I love stickies and I was happy to see this talk and learned a few new things from Kate Rutter from Adaptive Path. Get her presentation here. 

When my boyfriend Jason, was putting his portfolio together to look for a job a few months ago, he didn’t know what he wanted to do and what he could do. So we solicited the help of our little friends – stickies. We did a bottom-up exercise that helped us figured that out. In a matter of 30 minutes, we organized his work into 3 meaningful chunks and he figured out what he wanted to do with his life and built a really good portfolio from our stickie game 🙂

So I agree with Kate that “tickies are the currency of ideas”. She showed us new ways to use an old brainstorming tool. They help us create useful and meaningful information:

  • Generate ideas
  • Probe problems
  • Explore attributes
  • Identify patterns
  • Prioritize
  • Make decisions
  • Create plans


Kate, the sticky ninja shared some tips to make this tool work:

  • One thought or idea per sticky
  • Make them as clear as possible
  • Be specific
  • Set the stage, define what we’re doing and keep it so everyone can see throughout the exercise
  • It doesn’t have to be formal
  • Keep it light

4 layouts

  • Lists
  • Clusters
  • Categories
  • Trees

7 methods of using stickies:

  1. Free listing: Start with one big idea, write down thoughts associated with that idea. Use stickies to identify patterns.
  2. Swap sort: Compare one thing to another. Pose a question such as: “what makes us the most money”. Put one item per sticky, then compare them and place them in relation to each other accordingly. The end result is usually: “we knew that!” But visualizing consensus moves things forward.
  3. Dot voting: each person put their votes down, each get a limited number of votes (like 3). Eliminate then repeat.
  4. Loose cluster: grouping and identifying patterns.
  5. Top-down tree: The 5 why’s, getting to the bottom of it.
  6. Bottom-up tree: Group and categorize then group the categories… Kind of like affinity diagramming.
  7. Information map: Kind of like site map
  8. Action map: Put some pre-existing spaces down for things to go into.

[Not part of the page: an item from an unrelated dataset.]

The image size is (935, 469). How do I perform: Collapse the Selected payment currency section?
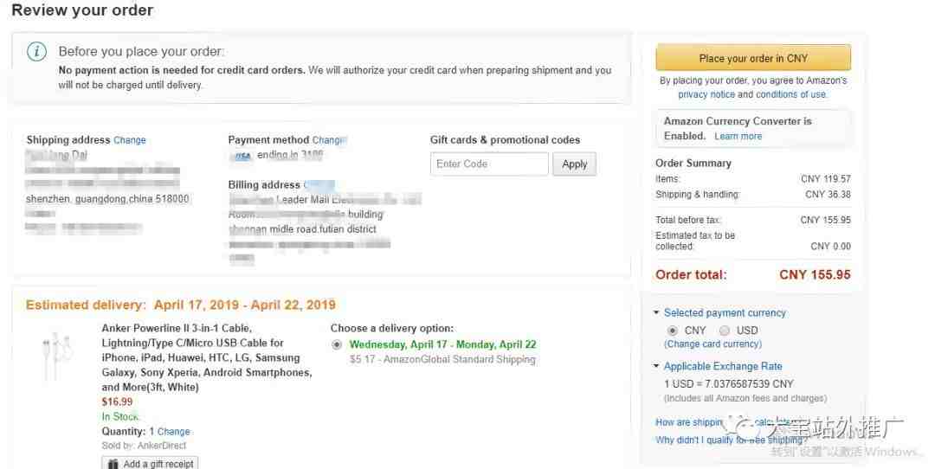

See the notes on Indi Young’s talk, she used this technique to do her mental spaces in the mental model technique.

We did an exercise together on the topic of “ways to evangelize UX in your organization”, here are some of the results:






2 Responses to “The problem solving power of stickies: simple tools that deliver great results”

  1. 1 Dev Friday, March 20, 2009 at 3:42 pm

    Thank you. Its really helped me get started.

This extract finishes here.